Inside Lubor Fiedler's Brain
It is tough to find a magician more originally creative than Lubor Fiedler. Watching his magic is a delight because I never know what might happen next!
In these videos you'll get a peek into the labratory of a mad scientist of magic. Combining illusion with chemistry, optics, and just free-range thinking to create tricks that will leave you laughing, baffled, and surprised. (or, you might say, surplaffled)
Lubor Fiedler was born in Czechoslovakia in 1933, and spent much of his later years in Austria. As seen in these videos his creativity was astounding, and of course invented many tricks and ideas for magicians. The invnetion which really travelled around the world was Lubor's Die, commonly known around these parts as the Gozintabox, as "one gozinta the other."
Mark Setteducati wrote in a memorial on Lubor's passing in 2014:
Most of us who call ourselves inventors are really designers or re-formulators. We take existing tricks and principles and combine them, sometimes making clever things. Because we work on so many projects, we sometimes accidently stumble upon a new principle. Lubor Fiedler was the only person I’ve met who could invent tricks with new principles on demand. New principles in magic are very rare, and Lubor probably invented close to 100. His originality amazed me. I’ve made my living for many years as an “inventor” in the toy industry. I know or am friends with every major inventor in that field, and have seen hundreds of ideas from many inventors. None of them had Lubor’s originality.

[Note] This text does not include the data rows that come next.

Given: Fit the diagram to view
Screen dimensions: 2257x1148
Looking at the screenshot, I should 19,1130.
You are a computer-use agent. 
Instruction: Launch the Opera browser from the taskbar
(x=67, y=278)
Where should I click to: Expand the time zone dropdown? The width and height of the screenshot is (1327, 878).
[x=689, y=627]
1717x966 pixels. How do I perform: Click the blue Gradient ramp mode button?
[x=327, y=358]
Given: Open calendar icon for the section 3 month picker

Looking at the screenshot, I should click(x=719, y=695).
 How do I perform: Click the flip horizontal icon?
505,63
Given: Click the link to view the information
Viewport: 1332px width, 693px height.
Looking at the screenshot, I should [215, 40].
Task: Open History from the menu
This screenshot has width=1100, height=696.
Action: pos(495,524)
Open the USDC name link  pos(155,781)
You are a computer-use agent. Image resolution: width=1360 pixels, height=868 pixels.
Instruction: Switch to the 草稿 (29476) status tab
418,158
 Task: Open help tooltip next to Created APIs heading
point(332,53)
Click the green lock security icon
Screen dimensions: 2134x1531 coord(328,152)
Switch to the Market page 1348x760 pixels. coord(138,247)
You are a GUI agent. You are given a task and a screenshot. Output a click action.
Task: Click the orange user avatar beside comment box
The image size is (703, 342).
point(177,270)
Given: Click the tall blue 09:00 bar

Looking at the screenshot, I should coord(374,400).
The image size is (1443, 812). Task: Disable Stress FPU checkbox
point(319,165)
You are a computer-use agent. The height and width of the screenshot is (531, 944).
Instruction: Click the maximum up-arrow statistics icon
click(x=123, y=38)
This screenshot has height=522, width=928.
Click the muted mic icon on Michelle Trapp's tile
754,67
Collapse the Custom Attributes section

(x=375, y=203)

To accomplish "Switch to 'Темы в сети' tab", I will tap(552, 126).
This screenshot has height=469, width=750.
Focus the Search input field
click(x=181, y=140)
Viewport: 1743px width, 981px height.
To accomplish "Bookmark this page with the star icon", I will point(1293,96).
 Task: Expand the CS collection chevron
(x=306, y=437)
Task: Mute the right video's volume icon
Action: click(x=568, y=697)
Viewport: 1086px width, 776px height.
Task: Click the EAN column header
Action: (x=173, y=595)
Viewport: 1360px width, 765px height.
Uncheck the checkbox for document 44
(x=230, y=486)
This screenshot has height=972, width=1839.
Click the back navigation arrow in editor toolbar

There is a special quality of Lubor's published creations, many sold through Tenyo, that as the magician performing it you "know" the secret but you still get a thrill watching it happen because it's just so darn clever!
Watching his work leaves me pondering...
How can I be more inventive?
I've come to believe that a person's creative process, really they way they do anything, is uniquely tuned according to the patterns and process of their own brain. There is no universal step-by-step plan. I figure I'm well-suited to be a re-formulator of magic because of a particular way my brain breaks ideas up into their component parts. It's not something I choose to do, it's just how I perceive everything.
Lubor's brain was, clearly, special somehow but surely there's something we can learn, just a little crumb to take away!
One common element I find for many inventive people is a history of solitude. I don't know all the details of Lubor's story, but I do know he had to get by on his wits alone at some point in his life. Jay Sankey is another who credits his creativity with growing up on a farm in Canada, far from any magic or magicians.
If you always have "the answer" available to you, be it a well-stocked magic library or, gosh, the world wide web, you can often skip over the pondering and jump straight to a solution. We are spoiled by riches of accesible knowledge. Our creative minds become weak and atrophied.
Here's my suggestions for the question above:
Stew in the un-knowing. If you run into a wall, don't rush off to the store to buy a ladder. Stare at it for a few days. Think. Struggle. The easy pre-packaged answer will always be there, but the motivation of mystery is a rare treasure. One hundred years ago magicians had to figure all this stuff out for themeselves. You can too.
Pursue the impractical. Many of Lubor's wild ideas are entirely unworkable. Some will burn your fingers off! Explore your bad ideas rather than dismiss them. Brilliant ideas are born from slogging through the tedious process, not by lighting bolts from the sky.